## [What needs to be done]
Render each line of the listing below as a Markdown table with two columns, Row and Line. Number the rows in order and omit blank lines.

==== Records shown ====

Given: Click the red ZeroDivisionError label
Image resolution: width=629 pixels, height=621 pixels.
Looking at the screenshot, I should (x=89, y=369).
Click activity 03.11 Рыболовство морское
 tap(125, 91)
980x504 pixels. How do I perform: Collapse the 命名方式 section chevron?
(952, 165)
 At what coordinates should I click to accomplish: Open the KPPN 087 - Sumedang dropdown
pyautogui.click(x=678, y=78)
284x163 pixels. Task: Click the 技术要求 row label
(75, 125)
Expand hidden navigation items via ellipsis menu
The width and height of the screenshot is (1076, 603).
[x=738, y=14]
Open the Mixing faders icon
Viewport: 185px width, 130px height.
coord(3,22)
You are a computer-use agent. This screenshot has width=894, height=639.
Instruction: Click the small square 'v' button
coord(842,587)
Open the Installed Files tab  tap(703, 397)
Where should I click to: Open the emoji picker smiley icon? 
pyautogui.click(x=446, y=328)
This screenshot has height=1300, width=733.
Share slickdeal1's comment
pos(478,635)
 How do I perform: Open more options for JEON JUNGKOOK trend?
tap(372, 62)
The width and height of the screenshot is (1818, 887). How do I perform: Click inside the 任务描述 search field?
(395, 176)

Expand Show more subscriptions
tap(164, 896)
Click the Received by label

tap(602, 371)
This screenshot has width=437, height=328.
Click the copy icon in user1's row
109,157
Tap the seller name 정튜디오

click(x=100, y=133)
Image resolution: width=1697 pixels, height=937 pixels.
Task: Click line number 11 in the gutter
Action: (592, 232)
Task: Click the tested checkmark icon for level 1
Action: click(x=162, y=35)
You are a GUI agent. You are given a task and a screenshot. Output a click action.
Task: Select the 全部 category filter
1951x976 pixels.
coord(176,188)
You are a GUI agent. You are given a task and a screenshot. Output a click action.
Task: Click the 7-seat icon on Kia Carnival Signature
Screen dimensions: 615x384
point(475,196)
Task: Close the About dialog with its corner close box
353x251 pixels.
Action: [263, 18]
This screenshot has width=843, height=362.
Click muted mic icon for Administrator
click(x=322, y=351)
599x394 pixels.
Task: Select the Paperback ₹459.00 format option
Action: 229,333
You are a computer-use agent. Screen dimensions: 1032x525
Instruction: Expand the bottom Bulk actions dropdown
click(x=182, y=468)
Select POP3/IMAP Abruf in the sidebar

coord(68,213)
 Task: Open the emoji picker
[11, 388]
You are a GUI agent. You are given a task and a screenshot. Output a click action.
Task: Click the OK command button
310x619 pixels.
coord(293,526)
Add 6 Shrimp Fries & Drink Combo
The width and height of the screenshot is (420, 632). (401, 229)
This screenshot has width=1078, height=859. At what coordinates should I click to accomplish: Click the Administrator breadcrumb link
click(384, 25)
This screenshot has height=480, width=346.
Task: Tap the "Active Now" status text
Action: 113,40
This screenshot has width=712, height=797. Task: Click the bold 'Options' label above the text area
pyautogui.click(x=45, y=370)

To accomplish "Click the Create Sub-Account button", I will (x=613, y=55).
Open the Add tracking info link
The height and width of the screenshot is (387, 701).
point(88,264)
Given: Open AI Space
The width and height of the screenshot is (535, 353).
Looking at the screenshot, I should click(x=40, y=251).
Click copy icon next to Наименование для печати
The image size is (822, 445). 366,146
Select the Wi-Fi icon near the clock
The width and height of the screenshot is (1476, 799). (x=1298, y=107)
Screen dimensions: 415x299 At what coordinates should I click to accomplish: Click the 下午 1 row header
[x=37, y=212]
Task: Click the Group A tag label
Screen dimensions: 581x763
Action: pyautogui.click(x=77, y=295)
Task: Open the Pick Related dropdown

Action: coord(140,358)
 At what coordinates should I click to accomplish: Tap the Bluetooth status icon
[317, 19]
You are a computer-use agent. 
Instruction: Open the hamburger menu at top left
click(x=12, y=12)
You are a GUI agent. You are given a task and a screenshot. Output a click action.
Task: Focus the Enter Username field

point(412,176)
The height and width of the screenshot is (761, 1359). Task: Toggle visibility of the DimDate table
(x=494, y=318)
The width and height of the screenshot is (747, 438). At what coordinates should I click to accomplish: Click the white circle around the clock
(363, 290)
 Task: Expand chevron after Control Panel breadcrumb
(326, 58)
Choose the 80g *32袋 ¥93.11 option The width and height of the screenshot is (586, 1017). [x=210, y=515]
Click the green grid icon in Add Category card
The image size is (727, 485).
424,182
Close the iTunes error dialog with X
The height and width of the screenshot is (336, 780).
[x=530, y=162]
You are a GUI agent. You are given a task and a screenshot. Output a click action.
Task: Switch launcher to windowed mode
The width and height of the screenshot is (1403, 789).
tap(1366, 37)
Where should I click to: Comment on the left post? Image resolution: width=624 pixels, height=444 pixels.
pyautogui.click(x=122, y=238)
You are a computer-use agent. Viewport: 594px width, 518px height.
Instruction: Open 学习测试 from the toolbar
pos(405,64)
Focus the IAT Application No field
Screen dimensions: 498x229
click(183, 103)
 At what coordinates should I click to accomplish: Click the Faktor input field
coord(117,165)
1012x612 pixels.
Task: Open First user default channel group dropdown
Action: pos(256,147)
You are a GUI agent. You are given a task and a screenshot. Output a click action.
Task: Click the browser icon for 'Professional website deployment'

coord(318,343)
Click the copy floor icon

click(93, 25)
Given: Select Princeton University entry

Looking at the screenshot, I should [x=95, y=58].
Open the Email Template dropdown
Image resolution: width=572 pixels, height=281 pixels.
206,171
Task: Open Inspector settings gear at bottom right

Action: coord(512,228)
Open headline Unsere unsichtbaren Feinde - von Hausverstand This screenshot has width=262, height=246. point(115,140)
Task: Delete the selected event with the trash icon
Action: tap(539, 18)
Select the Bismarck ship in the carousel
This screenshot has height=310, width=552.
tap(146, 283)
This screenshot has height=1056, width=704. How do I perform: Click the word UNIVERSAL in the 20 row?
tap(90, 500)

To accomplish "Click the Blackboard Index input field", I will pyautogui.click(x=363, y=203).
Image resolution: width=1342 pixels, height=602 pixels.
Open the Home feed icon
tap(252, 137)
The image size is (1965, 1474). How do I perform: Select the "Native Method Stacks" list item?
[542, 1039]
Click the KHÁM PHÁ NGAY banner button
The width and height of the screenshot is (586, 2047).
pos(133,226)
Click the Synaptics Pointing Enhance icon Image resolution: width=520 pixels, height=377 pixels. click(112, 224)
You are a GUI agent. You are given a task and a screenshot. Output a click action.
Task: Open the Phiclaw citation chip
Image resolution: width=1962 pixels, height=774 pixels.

====

## [Written solution]
| Row | Line |
|---|---|
| 1 | Given: Click the red ZeroDivisionError label |
| 2 | Image resolution: width=629 pixels, height=621 pixels. |
| 3 | Looking at the screenshot, I should (x=89, y=369). |
| 4 | Click activity 03.11 Рыболовство морское |
| 5 |  tap(125, 91) |
| 6 | 980x504 pixels. How do I perform: Collapse the 命名方式 section chevron? |
| 7 | (952, 165) |
| 8 |  At what coordinates should I click to accomplish: Open the KPPN 087 - Sumedang dropdown |
| 9 | pyautogui.click(x=678, y=78) |
| 10 | 284x163 pixels. Task: Click the 技术要求 row label |
| 11 | (75, 125) |
| 12 | Expand hidden navigation items via ellipsis menu |
| 13 | The width and height of the screenshot is (1076, 603). |
| 14 | [x=738, y=14] |
| 15 | Open the Mixing faders icon |
| 16 | Viewport: 185px width, 130px height. |
| 17 | coord(3,22) |
| 18 | You are a computer-use agent. This screenshot has width=894, height=639. |
| 19 | Instruction: Click the small square 'v' button |
| 20 | coord(842,587) |
| 21 | Open the Installed Files tab  tap(703, 397) |
| 22 | Where should I click to: Open the emoji picker smiley icon?  |
| 23 | pyautogui.click(x=446, y=328) |
| 24 | This screenshot has height=1300, width=733. |
| 25 | Share slickdeal1's comment |
| 26 | pos(478,635) |
| 27 |  How do I perform: Open more options for JEON JUNGKOOK trend? |
| 28 | tap(372, 62) |
| 29 | The width and height of the screenshot is (1818, 887). How do I perform: Click inside the 任务描述 search field? |
| 30 | (395, 176) |
| 31 | Expand Show more subscriptions |
| 32 | tap(164, 896) |
| 33 | Click the Received by label |
| 34 | tap(602, 371) |
| 35 | This screenshot has width=437, height=328. |
| 36 | Click the copy icon in user1's row |
| 37 | 109,157 |
| 38 | Tap the seller name 정튜디오 |
| 39 | click(x=100, y=133) |
| 40 | Image resolution: width=1697 pixels, height=937 pixels. |
| 41 | Task: Click line number 11 in the gutter |
| 42 | Action: (592, 232) |
| 43 | Task: Click the tested checkmark icon for level 1 |
| 44 | Action: click(x=162, y=35) |
| 45 | You are a GUI agent. You are given a task and a screenshot. Output a click action. |
| 46 | Task: Select the 全部 category filter |
| 47 | 1951x976 pixels. |
| 48 | coord(176,188) |
| 49 | You are a GUI agent. You are given a task and a screenshot. Output a click action. |
| 50 | Task: Click the 7-seat icon on Kia Carnival Signature |
| 51 | Screen dimensions: 615x384 |
| 52 | point(475,196) |
| 53 | Task: Close the About dialog with its corner close box |
| 54 | 353x251 pixels. |
| 55 | Action: [263, 18] |
| 56 | This screenshot has width=843, height=362. |
| 57 | Click muted mic icon for Administrator |
| 58 | click(x=322, y=351) |
| 59 | 599x394 pixels. |
| 60 | Task: Select the Paperback ₹459.00 format option |
| 61 | Action: 229,333 |
| 62 | You are a computer-use agent. Screen dimensions: 1032x525 |
| 63 | Instruction: Expand the bottom Bulk actions dropdown |
| 64 | click(x=182, y=468) |
| 65 | Select POP3/IMAP Abruf in the sidebar |
| 66 | coord(68,213) |
| 67 |  Task: Open the emoji picker |
| 68 | [11, 388] |
| 69 | You are a GUI agent. You are given a task and a screenshot. Output a click action. |
| 70 | Task: Click the OK command button |
| 71 | 310x619 pixels. |
| 72 | coord(293,526) |
| 73 | Add 6 Shrimp Fries & Drink Combo |
| 74 | The width and height of the screenshot is (420, 632). (401, 229) |
| 75 | This screenshot has width=1078, height=859. At what coordinates should I click to accomplish: Click the Administrator breadcrumb link |
| 76 | click(384, 25) |
| 77 | This screenshot has height=480, width=346. |
| 78 | Task: Tap the "Active Now" status text |
| 79 | Action: 113,40 |
| 80 | This screenshot has width=712, height=797. Task: Click the bold 'Options' label above the text area |
| 81 | pyautogui.click(x=45, y=370) |
| 82 | To accomplish "Click the Create Sub-Account button", I will (x=613, y=55). |
| 83 | Open the Add tracking info link |
| 84 | The height and width of the screenshot is (387, 701). |
| 85 | point(88,264) |
| 86 | Given: Open AI Space |
| 87 | The width and height of the screenshot is (535, 353). |
| 88 | Looking at the screenshot, I should click(x=40, y=251). |
| 89 | Click copy icon next to Наименование для печати |
| 90 | The image size is (822, 445). 366,146 |
| 91 | Select the Wi-Fi icon near the clock |
| 92 | The width and height of the screenshot is (1476, 799). (x=1298, y=107) |
| 93 | Screen dimensions: 415x299 At what coordinates should I click to accomplish: Click the 下午 1 row header |
| 94 | [x=37, y=212] |
| 95 | Task: Click the Group A tag label |
| 96 | Screen dimensions: 581x763 |
| 97 | Action: pyautogui.click(x=77, y=295) |
| 98 | Task: Open the Pick Related dropdown |
| 99 | Action: coord(140,358) |
| 100 |  At what coordinates should I click to accomplish: Tap the Bluetooth status icon |
| 101 | [317, 19] |
| 102 | You are a computer-use agent.  |
| 103 | Instruction: Open the hamburger menu at top left |
| 104 | click(x=12, y=12) |
| 105 | You are a GUI agent. You are given a task and a screenshot. Output a click action. |
| 106 | Task: Focus the Enter Username field |
| 107 | point(412,176) |
| 108 | The height and width of the screenshot is (761, 1359). Task: Toggle visibility of the DimDate table |
| 109 | (x=494, y=318) |
| 110 | The width and height of the screenshot is (747, 438). At what coordinates should I click to accomplish: Click the white circle around the clock |
| 111 | (363, 290) |
| 112 |  Task: Expand chevron after Control Panel breadcrumb |
| 113 | (326, 58) |
| 114 | Choose the 80g *32袋 ¥93.11 option The width and height of the screenshot is (586, 1017). [x=210, y=515] |
| 115 | Click the green grid icon in Add Category card |
| 116 | The image size is (727, 485). |
| 117 | 424,182 |
| 118 | Close the iTunes error dialog with X |
| 119 | The height and width of the screenshot is (336, 780). |
| 120 | [x=530, y=162] |
| 121 | You are a GUI agent. You are given a task and a screenshot. Output a click action. |
| 122 | Task: Switch launcher to windowed mode |
| 123 | The width and height of the screenshot is (1403, 789). |
| 124 | tap(1366, 37) |
| 125 | Where should I click to: Comment on the left post? Image resolution: width=624 pixels, height=444 pixels. |
| 126 | pyautogui.click(x=122, y=238) |
| 127 | You are a computer-use agent. Viewport: 594px width, 518px height. |
| 128 | Instruction: Open 学习测试 from the toolbar |
| 129 | pos(405,64) |
| 130 | Focus the IAT Application No field |
| 131 | Screen dimensions: 498x229 |
| 132 | click(183, 103) |
| 133 |  At what coordinates should I click to accomplish: Click the Faktor input field |
| 134 | coord(117,165) |
| 135 | 1012x612 pixels. |
| 136 | Task: Open First user default channel group dropdown |
| 137 | Action: pos(256,147) |
| 138 | You are a GUI agent. You are given a task and a screenshot. Output a click action. |
| 139 | Task: Click the browser icon for 'Professional website deployment' |
| 140 | coord(318,343) |
| 141 | Click the copy floor icon |
| 142 | click(93, 25) |
| 143 | Given: Select Princeton University entry |
| 144 | Looking at the screenshot, I should [x=95, y=58]. |
| 145 | Open the Email Template dropdown |
| 146 | Image resolution: width=572 pixels, height=281 pixels. |
| 147 | 206,171 |
| 148 | Task: Open Inspector settings gear at bottom right |
| 149 | Action: coord(512,228) |
| 150 | Open headline Unsere unsichtbaren Feinde - von Hausverstand This screenshot has width=262, height=246. point(115,140) |
| 151 | Task: Delete the selected event with the trash icon |
| 152 | Action: tap(539, 18) |
| 153 | Select the Bismarck ship in the carousel |
| 154 | This screenshot has height=310, width=552. |
| 155 | tap(146, 283) |
| 156 | This screenshot has height=1056, width=704. How do I perform: Click the word UNIVERSAL in the 20 row? |
| 157 | tap(90, 500) |
| 158 | To accomplish "Click the Blackboard Index input field", I will pyautogui.click(x=363, y=203). |
| 159 | Image resolution: width=1342 pixels, height=602 pixels. |
| 160 | Open the Home feed icon |
| 161 | tap(252, 137) |
| 162 | The image size is (1965, 1474). How do I perform: Select the "Native Method Stacks" list item? |
| 163 | [542, 1039] |
| 164 | Click the KHÁM PHÁ NGAY banner button |
| 165 | The width and height of the screenshot is (586, 2047). |
| 166 | pos(133,226) |
| 167 | Click the Synaptics Pointing Enhance icon Image resolution: width=520 pixels, height=377 pixels. click(112, 224) |
| 168 | You are a GUI agent. You are given a task and a screenshot. Output a click action. |
| 169 | Task: Open the Phiclaw citation chip |
| 170 | Image resolution: width=1962 pixels, height=774 pixels. |